Tout comme le député Philippe Latombe, l’association Noyb, fondée par l’Autrichien Maximilian Schrems à l’origine de l’invalidation du Safe Harbor, a indiqué son souhait de saisir la CJUE pour invalider le DPF.
- Épisode 7 : La première plainte du député Philippe Latombe, qui visait à faire suspendre l’accord, a été rejetée. Cet échec ne préjuge en rien de la décision finale sur la validité du DPF. C’est donc cette plainte du député qui, pour des raisons procédurales, aboutira sans doute plus vite que celle de Max Schrems.

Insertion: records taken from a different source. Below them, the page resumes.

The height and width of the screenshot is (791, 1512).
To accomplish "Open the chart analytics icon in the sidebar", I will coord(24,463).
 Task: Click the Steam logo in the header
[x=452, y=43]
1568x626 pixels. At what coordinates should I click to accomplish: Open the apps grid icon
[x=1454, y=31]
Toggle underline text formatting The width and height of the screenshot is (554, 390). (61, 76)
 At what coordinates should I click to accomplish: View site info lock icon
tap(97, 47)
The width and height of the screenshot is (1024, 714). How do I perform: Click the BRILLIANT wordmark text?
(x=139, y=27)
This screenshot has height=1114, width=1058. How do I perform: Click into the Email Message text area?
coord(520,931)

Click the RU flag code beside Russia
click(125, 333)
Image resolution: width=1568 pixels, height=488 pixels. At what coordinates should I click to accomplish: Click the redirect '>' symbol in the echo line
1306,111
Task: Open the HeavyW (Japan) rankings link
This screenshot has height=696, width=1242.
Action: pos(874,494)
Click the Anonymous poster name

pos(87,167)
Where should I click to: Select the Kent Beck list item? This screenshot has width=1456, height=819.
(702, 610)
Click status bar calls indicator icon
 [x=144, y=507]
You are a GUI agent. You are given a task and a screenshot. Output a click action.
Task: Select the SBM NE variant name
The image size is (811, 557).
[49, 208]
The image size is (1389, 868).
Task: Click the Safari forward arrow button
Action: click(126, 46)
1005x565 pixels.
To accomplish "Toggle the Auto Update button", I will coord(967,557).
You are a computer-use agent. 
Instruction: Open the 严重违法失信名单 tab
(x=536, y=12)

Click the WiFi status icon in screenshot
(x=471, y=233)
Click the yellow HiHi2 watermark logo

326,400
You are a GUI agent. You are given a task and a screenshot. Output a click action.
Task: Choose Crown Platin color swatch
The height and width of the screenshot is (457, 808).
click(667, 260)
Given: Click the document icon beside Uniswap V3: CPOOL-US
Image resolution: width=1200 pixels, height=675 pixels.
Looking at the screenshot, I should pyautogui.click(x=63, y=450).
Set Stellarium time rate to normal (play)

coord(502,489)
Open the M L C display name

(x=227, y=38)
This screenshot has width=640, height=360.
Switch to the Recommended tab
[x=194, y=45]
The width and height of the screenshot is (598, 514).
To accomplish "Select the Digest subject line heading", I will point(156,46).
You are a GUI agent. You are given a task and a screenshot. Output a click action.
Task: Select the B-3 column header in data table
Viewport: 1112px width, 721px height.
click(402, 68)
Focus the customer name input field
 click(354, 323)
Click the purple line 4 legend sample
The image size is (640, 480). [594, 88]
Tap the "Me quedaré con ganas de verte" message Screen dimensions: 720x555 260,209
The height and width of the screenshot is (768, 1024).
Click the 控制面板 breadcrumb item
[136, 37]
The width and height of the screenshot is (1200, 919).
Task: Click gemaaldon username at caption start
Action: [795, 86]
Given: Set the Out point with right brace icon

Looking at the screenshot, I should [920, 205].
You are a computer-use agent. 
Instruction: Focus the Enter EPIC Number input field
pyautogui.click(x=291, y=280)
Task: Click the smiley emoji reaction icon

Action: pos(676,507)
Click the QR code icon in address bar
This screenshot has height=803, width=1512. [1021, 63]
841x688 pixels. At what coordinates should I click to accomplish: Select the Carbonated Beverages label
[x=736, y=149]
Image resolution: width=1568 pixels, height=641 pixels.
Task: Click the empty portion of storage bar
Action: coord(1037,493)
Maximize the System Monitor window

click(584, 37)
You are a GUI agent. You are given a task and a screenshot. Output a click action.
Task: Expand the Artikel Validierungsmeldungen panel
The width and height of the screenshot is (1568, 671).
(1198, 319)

Dans les prochains épisodes…
Sans « spoiler » (divulgâcher) la fin de la deuxième saison, on devine déjà quelle sera la décision de la CJUE et il faut s’attendre sans doute à plusieurs autres saisons… En effet, la problématique de transfert des données personnelles apparaît comme insoluble. Il est difficile d’imaginer que les services de renseignement américains renonceront à leur privilège et que les Européens accepteront que le RGPD soit en grande partie vidé de sa substance.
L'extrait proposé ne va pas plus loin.